For the recent release of their second album, What The Crow Brings, Providence duo The Low Anthem put together 500 hand-silkscreened, serial numbered CDs packaged in recycled cereal boxes. These rare gems for music lovers were a nod to an era when the beautifully rendered artwork and printed lyric sleeves of albums were just as important as the music housed inside. It’s nostalgia for a time even further gone by that best describes The Low Anthem’s fascinating music — soft, simple, and moving pieces that conjure images of quiet campfires and dusty saloons.

According to Ben Miller and Jeff Pystowsky, the two young multi-instrumentalists who make up The Low Anthem, capturing this unique sound in the exact way they wanted, took a healthy amount of time, patience, and vintage instruments. “We’d work for a whole day with six mics in the room just to find the right upright bass sound,” says Miller, also noting that the duo scrapped numerous versions of songs, and sometimes songs entirely, during the eight months they spent home-recording What The Crow Brings in the Providence apartment they shared at the time.

Deeply rooted in dark folk with hints of gospel and country, the sound of The Low Anthem is best described as music undisturbed by and uninterested in the trends and technology of the last half-century. “There are more than 25 instruments on the album that the two of us play,” Miller states matter-of-factly, among them a pump organ, a tube harp, and a toy piano. “A big part of our music is creating textures through different combinations of instruments. You’ll never hear a guitar solo or a trumpet solo. The instruments are all there, but blended together in very minimalist parts.”

Emanating from this deliberate simplicity in sound is a thick, emotional fog — a mood further haunted by natural touches like the brush of a hand against the guitar or the soft gurgling of air through the pump organ. Miller’s voice rides high in the mix, stringing together ambiguous story songs about everyday objects like bones, the moon, crows and not-so-common subjects like a Spanish heartbreaker, a war-ritual at a local saloon, and a man going insane in his home.

To Miller, keeping the story open for listener interpretation is key. “Our songs are abstract stories and circle around ideas that are kind of vague to the listener, and vague to us as well. The subject has to be abstract in order for us to think imaginatively about how to tell the story.”

The one exception to this rule may be “Sawdust Saloon,” a somewhat straightforward story of a young man going off to the Vietnam War, told with acoustic guitar and mandolin accompaniment. The centerpiece of the story — the narrator hanging a chicken bone on the chandelier — is based in truth from an actual bar in New York.

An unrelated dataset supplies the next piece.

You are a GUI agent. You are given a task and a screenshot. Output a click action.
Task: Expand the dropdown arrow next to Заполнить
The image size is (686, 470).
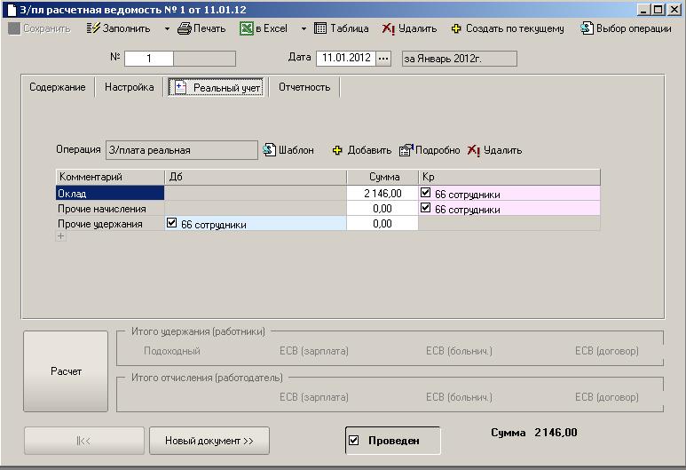[x=166, y=28]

“The story behind those bones,” says Miller, “is that before soldiers went off to World War I, they would raise a drink and hang up these chicken bones. The idea was that when you came back from the war, you’d go out for a drink with your buddies and break the wishbone. The bones that are still there are from those who didn’t come back. I chose to place the main character in Vietnam because it’s a war that’s more recognizable right now with its parallels to what’s happening in Iraq.”

Having captured the feeling they wanted in their home studio, Miller and Pystowky are now constantly challenged with recreating a similar mood onstage, and with much fewer instruments. But according to them, it’s the power of their performances and their sincerity that people most appreciate.

“Our live show is always loose,” explains Miller. “It’s never clean and crisp and nice. We’re not a polished live group at all, which I love, because when it’s polished, you can’t really hear the music anymore. Music lives somewhere in the mistakes that you make, and the fact that your voice is slightly out of tune. If you know what you’re trying to do as a performer, then you can’t do it honestly because you’re too self-aware.”

In their ongoing attempt to bridge the gap between the junkyard ballads of Tom Waits and the edgy folk rock of Neil Young, The Low Anthem will bring their raw, live experience to intimate venues all over the Northeast this winter.